2) Upon fixing just that, though, you may get a new error "Error in seq.default(minLine, maxLine, inc) : 'to' must be a finite number". If you see this error, it is because of the NA values in your data and data metrics objects. I would recommend removing the NA rows using code like follows:

gwi_data = gwi_data[complete.cases(gwi_data), ]
gwi_metrics[[1]] = gwi_metrics[[1]][complete.cases(gwi_metrics[[1]]), ]

Hopefully, this helps solve the problem or at least get closer to the solution. Please let me know how it goes. Thank you!

kem823 commented 4 years ago

Hi,

I got it to work! Thanks for your advice.

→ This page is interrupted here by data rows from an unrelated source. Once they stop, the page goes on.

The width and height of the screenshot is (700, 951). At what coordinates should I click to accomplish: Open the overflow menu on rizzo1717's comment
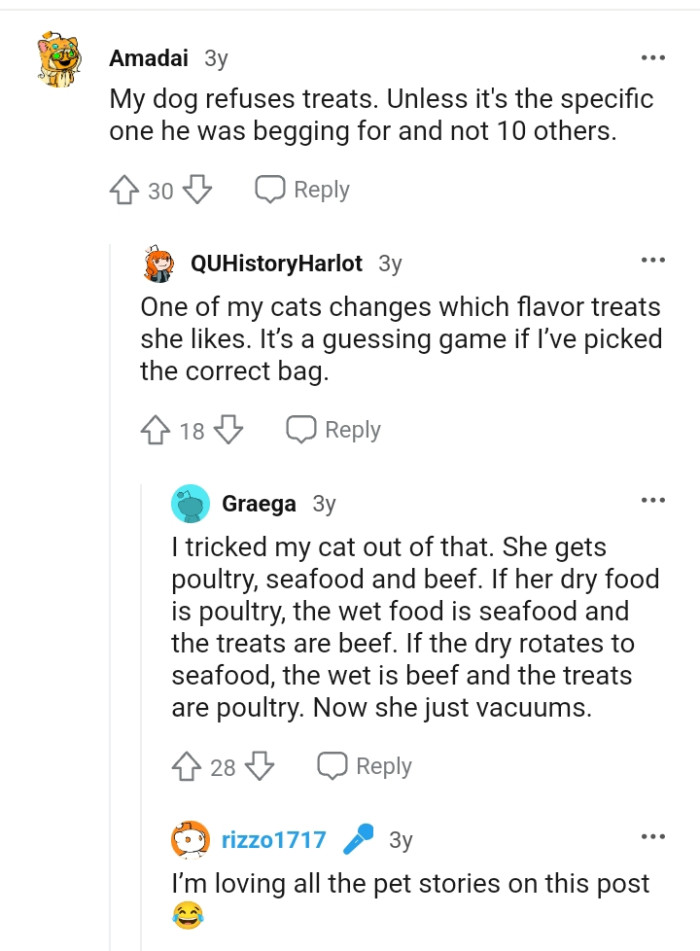652,835
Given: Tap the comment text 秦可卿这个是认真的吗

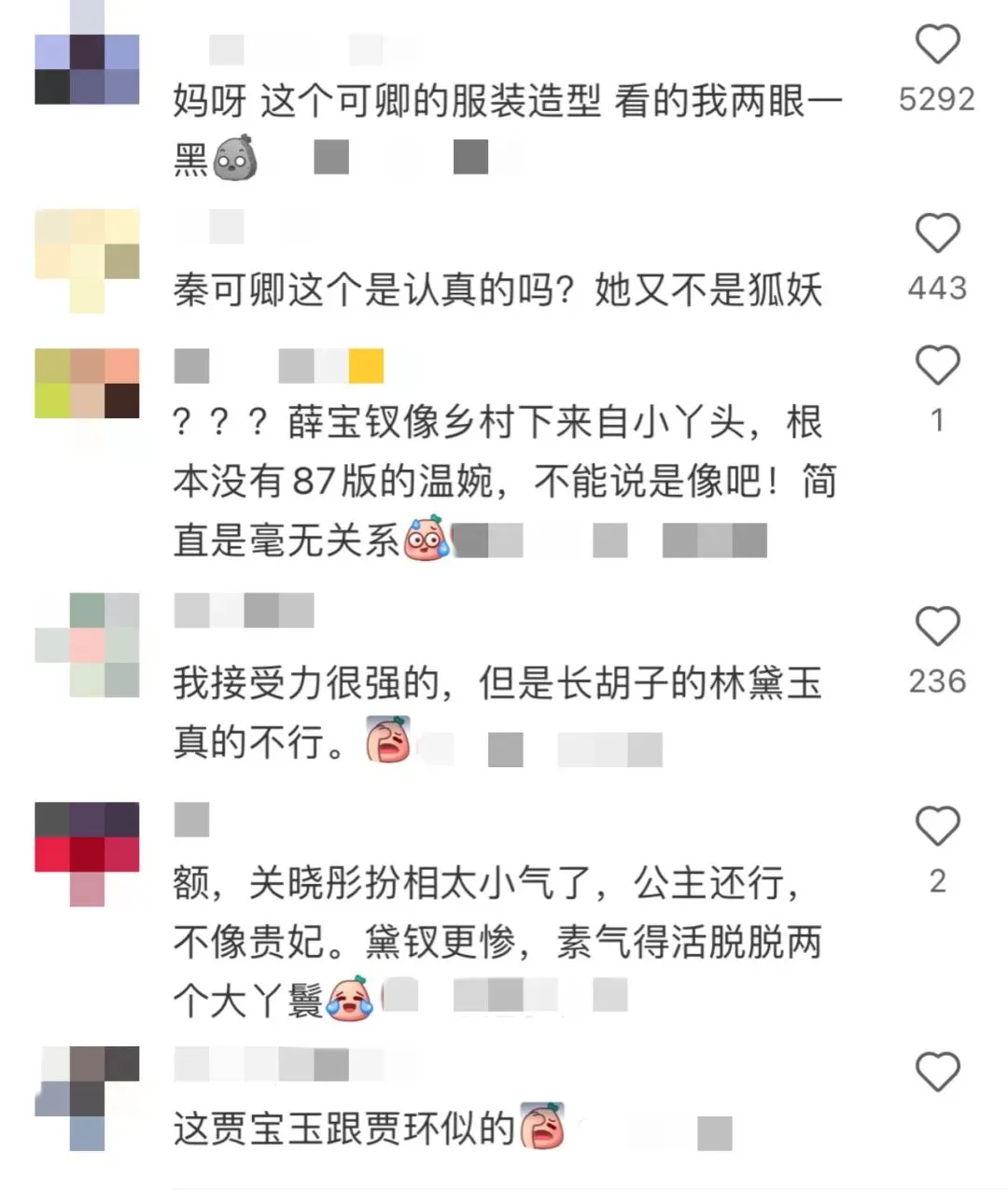Looking at the screenshot, I should [x=497, y=290].
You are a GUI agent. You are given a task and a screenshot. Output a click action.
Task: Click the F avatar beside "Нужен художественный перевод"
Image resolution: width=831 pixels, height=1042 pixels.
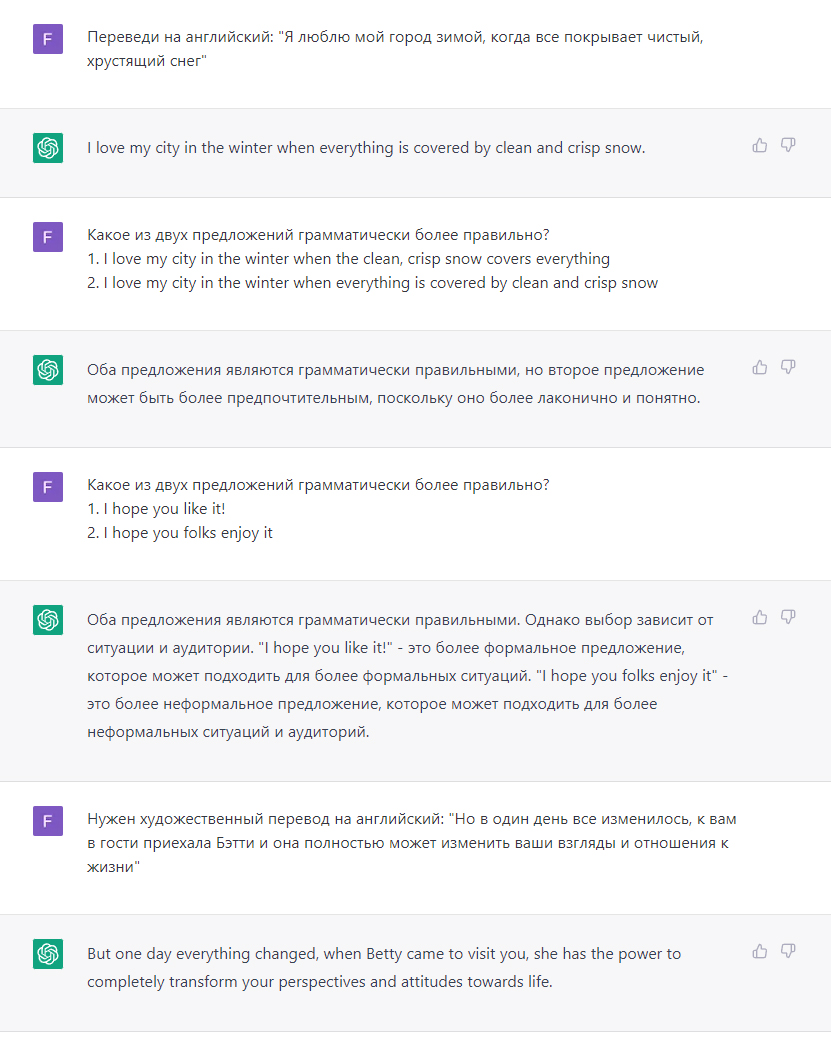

For some reason, my original import file for gwi_metrics (called gwi_metrics_in but later renamed A_B as an item in the list gwi_metrics) has the correct column name ("PValue" vs. "Pvalue"), but you were correct that it somehow was changed when I made it into a list of data frames. I didn't notice it because the original data frame retained the correct column name after import. Not sure how that happened, but regardless, I know to check on it in the future.

I did get the new error that you mentioned but was able to fix that as well following your recommendation.

bigPint is a great tool that's easy to use (even for a student), so I'm excited to play around with it a little more. Thanks again for your responsiveness and clear explanations to resolve my issues.

Best, Katie

lindsayrutter commented 4 years ago

Hello Katie:

Glad that resolved the issue! Great to know that bigPint has been easy to use so far. If you run into any other issues or see areas for improvement, feel free to let me know! Thank you.